[Items stored from a collection]
┄┄┄┄┄┄

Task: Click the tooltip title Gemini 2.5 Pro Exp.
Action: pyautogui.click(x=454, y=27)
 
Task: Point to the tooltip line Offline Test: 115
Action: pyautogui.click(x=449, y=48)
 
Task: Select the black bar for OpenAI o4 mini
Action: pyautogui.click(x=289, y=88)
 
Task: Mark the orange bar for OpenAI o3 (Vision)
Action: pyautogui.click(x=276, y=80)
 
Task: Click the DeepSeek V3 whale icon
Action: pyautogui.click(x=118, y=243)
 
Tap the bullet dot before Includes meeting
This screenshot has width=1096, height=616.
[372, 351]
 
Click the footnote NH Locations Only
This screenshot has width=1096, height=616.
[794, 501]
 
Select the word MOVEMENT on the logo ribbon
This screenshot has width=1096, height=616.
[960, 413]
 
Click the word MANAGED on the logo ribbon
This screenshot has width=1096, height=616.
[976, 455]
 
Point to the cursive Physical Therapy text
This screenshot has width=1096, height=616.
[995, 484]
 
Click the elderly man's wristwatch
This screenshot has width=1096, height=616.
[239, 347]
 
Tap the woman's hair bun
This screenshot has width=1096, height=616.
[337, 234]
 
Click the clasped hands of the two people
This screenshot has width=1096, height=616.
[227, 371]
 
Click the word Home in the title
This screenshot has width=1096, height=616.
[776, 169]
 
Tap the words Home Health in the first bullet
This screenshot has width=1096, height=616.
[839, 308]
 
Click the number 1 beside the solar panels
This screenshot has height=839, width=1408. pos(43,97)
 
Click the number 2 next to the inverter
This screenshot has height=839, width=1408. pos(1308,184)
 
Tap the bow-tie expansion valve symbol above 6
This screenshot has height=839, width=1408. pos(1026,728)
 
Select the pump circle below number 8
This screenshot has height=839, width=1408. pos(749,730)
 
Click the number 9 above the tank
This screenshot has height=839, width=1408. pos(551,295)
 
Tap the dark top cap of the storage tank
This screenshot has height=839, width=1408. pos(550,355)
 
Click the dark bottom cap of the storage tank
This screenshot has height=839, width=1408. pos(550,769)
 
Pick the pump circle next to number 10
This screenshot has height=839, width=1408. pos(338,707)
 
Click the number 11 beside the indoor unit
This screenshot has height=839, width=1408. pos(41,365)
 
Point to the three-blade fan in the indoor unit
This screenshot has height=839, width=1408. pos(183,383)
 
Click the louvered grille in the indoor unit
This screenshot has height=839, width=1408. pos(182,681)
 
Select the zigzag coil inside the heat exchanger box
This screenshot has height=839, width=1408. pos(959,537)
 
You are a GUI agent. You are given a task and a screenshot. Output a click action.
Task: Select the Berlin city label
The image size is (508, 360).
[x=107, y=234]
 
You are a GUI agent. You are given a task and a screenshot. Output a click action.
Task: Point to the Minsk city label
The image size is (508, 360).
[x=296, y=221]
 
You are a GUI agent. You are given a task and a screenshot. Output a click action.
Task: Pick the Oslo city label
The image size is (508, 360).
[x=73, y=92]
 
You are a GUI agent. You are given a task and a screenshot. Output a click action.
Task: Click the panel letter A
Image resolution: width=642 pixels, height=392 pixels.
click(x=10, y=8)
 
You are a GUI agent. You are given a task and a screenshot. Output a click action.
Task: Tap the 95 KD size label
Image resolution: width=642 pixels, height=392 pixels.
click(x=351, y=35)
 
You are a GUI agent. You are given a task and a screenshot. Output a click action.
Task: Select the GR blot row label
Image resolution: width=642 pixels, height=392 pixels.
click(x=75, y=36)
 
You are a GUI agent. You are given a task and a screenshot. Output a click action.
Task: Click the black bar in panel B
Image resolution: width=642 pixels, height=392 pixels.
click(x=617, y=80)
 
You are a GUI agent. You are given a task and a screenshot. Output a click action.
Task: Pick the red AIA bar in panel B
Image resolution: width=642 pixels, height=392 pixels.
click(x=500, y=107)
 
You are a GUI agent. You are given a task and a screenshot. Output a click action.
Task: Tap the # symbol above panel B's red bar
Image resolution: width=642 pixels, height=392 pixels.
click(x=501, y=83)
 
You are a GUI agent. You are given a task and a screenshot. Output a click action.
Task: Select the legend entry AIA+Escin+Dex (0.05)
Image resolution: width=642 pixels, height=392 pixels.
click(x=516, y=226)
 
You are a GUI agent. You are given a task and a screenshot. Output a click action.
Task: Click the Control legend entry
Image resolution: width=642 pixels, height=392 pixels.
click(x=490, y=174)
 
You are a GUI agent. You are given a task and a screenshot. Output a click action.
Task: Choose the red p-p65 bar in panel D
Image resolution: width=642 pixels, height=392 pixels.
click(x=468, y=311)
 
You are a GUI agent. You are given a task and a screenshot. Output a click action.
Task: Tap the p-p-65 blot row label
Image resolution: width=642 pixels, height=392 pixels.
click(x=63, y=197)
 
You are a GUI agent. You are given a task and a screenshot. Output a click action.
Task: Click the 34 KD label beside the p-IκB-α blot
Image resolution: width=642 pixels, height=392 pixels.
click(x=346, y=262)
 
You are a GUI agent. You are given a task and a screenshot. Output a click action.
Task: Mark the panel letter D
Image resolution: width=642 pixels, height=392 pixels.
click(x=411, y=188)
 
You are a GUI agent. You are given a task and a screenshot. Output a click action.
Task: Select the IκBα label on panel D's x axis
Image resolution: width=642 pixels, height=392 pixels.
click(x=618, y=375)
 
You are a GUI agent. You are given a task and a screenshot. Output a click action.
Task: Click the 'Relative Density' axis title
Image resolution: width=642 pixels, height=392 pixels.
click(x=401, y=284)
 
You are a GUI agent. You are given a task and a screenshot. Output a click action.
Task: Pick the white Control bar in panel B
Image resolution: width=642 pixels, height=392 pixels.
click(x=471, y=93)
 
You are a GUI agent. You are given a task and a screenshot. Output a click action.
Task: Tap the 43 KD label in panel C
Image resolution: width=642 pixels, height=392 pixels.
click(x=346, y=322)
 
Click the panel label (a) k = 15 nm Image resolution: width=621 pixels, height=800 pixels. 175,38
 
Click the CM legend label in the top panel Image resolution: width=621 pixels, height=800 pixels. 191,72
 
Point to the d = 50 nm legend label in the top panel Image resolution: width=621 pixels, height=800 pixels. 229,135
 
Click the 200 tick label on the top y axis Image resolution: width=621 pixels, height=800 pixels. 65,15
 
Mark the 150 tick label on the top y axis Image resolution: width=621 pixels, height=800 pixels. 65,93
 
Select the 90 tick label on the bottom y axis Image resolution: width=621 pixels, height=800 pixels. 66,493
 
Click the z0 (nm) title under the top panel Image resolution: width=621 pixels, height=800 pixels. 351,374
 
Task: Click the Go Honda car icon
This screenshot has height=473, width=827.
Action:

┄┄┄┄┄┄

• _Aim of the task_
Rewrite every line of the material above as a numbered list, dropping the blank lines.

• _The solution_
1. Task: Click the tooltip title Gemini 2.5 Pro Exp.
2. Action: pyautogui.click(x=454, y=27)
3. Task: Point to the tooltip line Offline Test: 115
4. Action: pyautogui.click(x=449, y=48)
5. Task: Select the black bar for OpenAI o4 mini
6. Action: pyautogui.click(x=289, y=88)
7. Task: Mark the orange bar for OpenAI o3 (Vision)
8. Action: pyautogui.click(x=276, y=80)
9. Task: Click the DeepSeek V3 whale icon
10. Action: pyautogui.click(x=118, y=243)
11. Tap the bullet dot before Includes meeting
12. This screenshot has width=1096, height=616.
13. [372, 351]
14. Click the footnote NH Locations Only
15. This screenshot has width=1096, height=616.
16. [794, 501]
17. Select the word MOVEMENT on the logo ribbon
18. This screenshot has width=1096, height=616.
19. [960, 413]
20. Click the word MANAGED on the logo ribbon
21. This screenshot has width=1096, height=616.
22. [976, 455]
23. Point to the cursive Physical Therapy text
24. This screenshot has width=1096, height=616.
25. [995, 484]
26. Click the elderly man's wristwatch
27. This screenshot has width=1096, height=616.
28. [239, 347]
29. Tap the woman's hair bun
30. This screenshot has width=1096, height=616.
31. [337, 234]
32. Click the clasped hands of the two people
33. This screenshot has width=1096, height=616.
34. [227, 371]
35. Click the word Home in the title
36. This screenshot has width=1096, height=616.
37. [776, 169]
38. Tap the words Home Health in the first bullet
39. This screenshot has width=1096, height=616.
40. [839, 308]
41. Click the number 1 beside the solar panels
42. This screenshot has height=839, width=1408. pos(43,97)
43. Click the number 2 next to the inverter
44. This screenshot has height=839, width=1408. pos(1308,184)
45. Tap the bow-tie expansion valve symbol above 6
46. This screenshot has height=839, width=1408. pos(1026,728)
47. Select the pump circle below number 8
48. This screenshot has height=839, width=1408. pos(749,730)
49. Click the number 9 above the tank
50. This screenshot has height=839, width=1408. pos(551,295)
51. Tap the dark top cap of the storage tank
52. This screenshot has height=839, width=1408. pos(550,355)
53. Click the dark bottom cap of the storage tank
54. This screenshot has height=839, width=1408. pos(550,769)
55. Pick the pump circle next to number 10
56. This screenshot has height=839, width=1408. pos(338,707)
57. Click the number 11 beside the indoor unit
58. This screenshot has height=839, width=1408. pos(41,365)
59. Point to the three-blade fan in the indoor unit
60. This screenshot has height=839, width=1408. pos(183,383)
61. Click the louvered grille in the indoor unit
62. This screenshot has height=839, width=1408. pos(182,681)
63. Select the zigzag coil inside the heat exchanger box
64. This screenshot has height=839, width=1408. pos(959,537)
65. You are a GUI agent. You are given a task and a screenshot. Output a click action.
66. Task: Select the Berlin city label
67. The image size is (508, 360).
68. [x=107, y=234]
69. You are a GUI agent. You are given a task and a screenshot. Output a click action.
70. Task: Point to the Minsk city label
71. The image size is (508, 360).
72. [x=296, y=221]
73. You are a GUI agent. You are given a task and a screenshot. Output a click action.
74. Task: Pick the Oslo city label
75. The image size is (508, 360).
76. [x=73, y=92]
77. You are a GUI agent. You are given a task and a screenshot. Output a click action.
78. Task: Click the panel letter A
79. Image resolution: width=642 pixels, height=392 pixels.
80. click(x=10, y=8)
81. You are a GUI agent. You are given a task and a screenshot. Output a click action.
82. Task: Tap the 95 KD size label
83. Image resolution: width=642 pixels, height=392 pixels.
84. click(x=351, y=35)
85. You are a GUI agent. You are given a task and a screenshot. Output a click action.
86. Task: Select the GR blot row label
87. Image resolution: width=642 pixels, height=392 pixels.
88. click(x=75, y=36)
89. You are a GUI agent. You are given a task and a screenshot. Output a click action.
90. Task: Click the black bar in panel B
91. Image resolution: width=642 pixels, height=392 pixels.
92. click(x=617, y=80)
93. You are a GUI agent. You are given a task and a screenshot. Output a click action.
94. Task: Pick the red AIA bar in panel B
95. Image resolution: width=642 pixels, height=392 pixels.
96. click(x=500, y=107)
97. You are a GUI agent. You are given a task and a screenshot. Output a click action.
98. Task: Tap the # symbol above panel B's red bar
99. Image resolution: width=642 pixels, height=392 pixels.
100. click(x=501, y=83)
101. You are a GUI agent. You are given a task and a screenshot. Output a click action.
102. Task: Select the legend entry AIA+Escin+Dex (0.05)
103. Image resolution: width=642 pixels, height=392 pixels.
104. click(x=516, y=226)
105. You are a GUI agent. You are given a task and a screenshot. Output a click action.
106. Task: Click the Control legend entry
107. Image resolution: width=642 pixels, height=392 pixels.
108. click(x=490, y=174)
109. You are a GUI agent. You are given a task and a screenshot. Output a click action.
110. Task: Choose the red p-p65 bar in panel D
111. Image resolution: width=642 pixels, height=392 pixels.
112. click(x=468, y=311)
113. You are a GUI agent. You are given a task and a screenshot. Output a click action.
114. Task: Tap the p-p-65 blot row label
115. Image resolution: width=642 pixels, height=392 pixels.
116. click(x=63, y=197)
117. You are a GUI agent. You are given a task and a screenshot. Output a click action.
118. Task: Click the 34 KD label beside the p-IκB-α blot
119. Image resolution: width=642 pixels, height=392 pixels.
120. click(x=346, y=262)
121. You are a GUI agent. You are given a task and a screenshot. Output a click action.
122. Task: Mark the panel letter D
123. Image resolution: width=642 pixels, height=392 pixels.
124. click(x=411, y=188)
125. You are a GUI agent. You are given a task and a screenshot. Output a click action.
126. Task: Select the IκBα label on panel D's x axis
127. Image resolution: width=642 pixels, height=392 pixels.
128. click(x=618, y=375)
129. You are a GUI agent. You are given a task and a screenshot. Output a click action.
130. Task: Click the 'Relative Density' axis title
131. Image resolution: width=642 pixels, height=392 pixels.
132. click(x=401, y=284)
133. You are a GUI agent. You are given a task and a screenshot. Output a click action.
134. Task: Pick the white Control bar in panel B
135. Image resolution: width=642 pixels, height=392 pixels.
136. click(x=471, y=93)
137. You are a GUI agent. You are given a task and a screenshot. Output a click action.
138. Task: Tap the 43 KD label in panel C
139. Image resolution: width=642 pixels, height=392 pixels.
140. click(x=346, y=322)
141. Click the panel label (a) k = 15 nm Image resolution: width=621 pixels, height=800 pixels. 175,38
142. Click the CM legend label in the top panel Image resolution: width=621 pixels, height=800 pixels. 191,72
143. Point to the d = 50 nm legend label in the top panel Image resolution: width=621 pixels, height=800 pixels. 229,135
144. Click the 200 tick label on the top y axis Image resolution: width=621 pixels, height=800 pixels. 65,15
145. Mark the 150 tick label on the top y axis Image resolution: width=621 pixels, height=800 pixels. 65,93
146. Select the 90 tick label on the bottom y axis Image resolution: width=621 pixels, height=800 pixels. 66,493
147. Click the z0 (nm) title under the top panel Image resolution: width=621 pixels, height=800 pixels. 351,374
148. Task: Click the Go Honda car icon
149. This screenshot has height=473, width=827.
150. Action:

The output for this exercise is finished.